A common feature of the 11, sometimes edgy, essays written by academic researchers, is the belief that the image of Poland is determined by its past – for good and bad – to a greater extent than in the case of other countries of comparable rank.

The “bad burden” of Poland’s past is present in at least two ways. First, we need to take into consideration all that we know thanks to research done by specialists in creating mass images and visuals of the “other”, at least since Edward Said’s Orientalism. It is extremely important [to take into consideration the influence of the person] who shapes and controls the image of a given subject. Creation of an image by the subject themselves does not protect it against distortions and manipulations. Narrative “from the outside”, especially in the context of a dispute over domination, almost guarantees the creation of a false or distorted image. This is what happened to Poland after the loss of independence at the end of the 18th century. Showing it as a “failed state”, or at best an anachronistic one, was one of the most effective practices that legitimized the partitions of the country. Thus, both St. Petersburg, Berlin and Vienna used it enthusiastically.

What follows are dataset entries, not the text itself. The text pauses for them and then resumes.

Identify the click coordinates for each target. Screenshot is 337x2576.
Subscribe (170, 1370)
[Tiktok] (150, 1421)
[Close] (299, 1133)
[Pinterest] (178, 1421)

Dedication of Sigismund’s Chapel, Wawel Cathedral, Kraków with the Polish White Eagle, Poland’s national and cultural symbol (photo: Andrzej Barabasz; CC BY-SA 3.0)

When studying the past (and the lack of sovereignty throughout both the 19th century and a large part of the 20th century), it is also difficult for the Polish political elite to understand what effective “soft power”, image and own narrative mean. Perhaps the most frequently mentioned foreigner in this book, apart from perhaps Frederick the Great and Catherine II, is Joseph Nye, the author of numerous works on the technique of creating soft power. Subsequent authors refer to this topic in an attempt to persuade the state, the media, and academia to build an evocative and true story about Poland’s past. This would be a story free from the self-pity that is fatal in the eyes of others (and so frequent in Polish self-presentations), but also focused on the wrongs and suffering that did take place. Poland did suffer a lot – but in everyday practice, recalling it so often simply makes it farcical, as the Polish playwright Sławomir Mrożek put it, lamenting over his generously shown missing teeth: “They knocked them out, sir, they knocked them out!”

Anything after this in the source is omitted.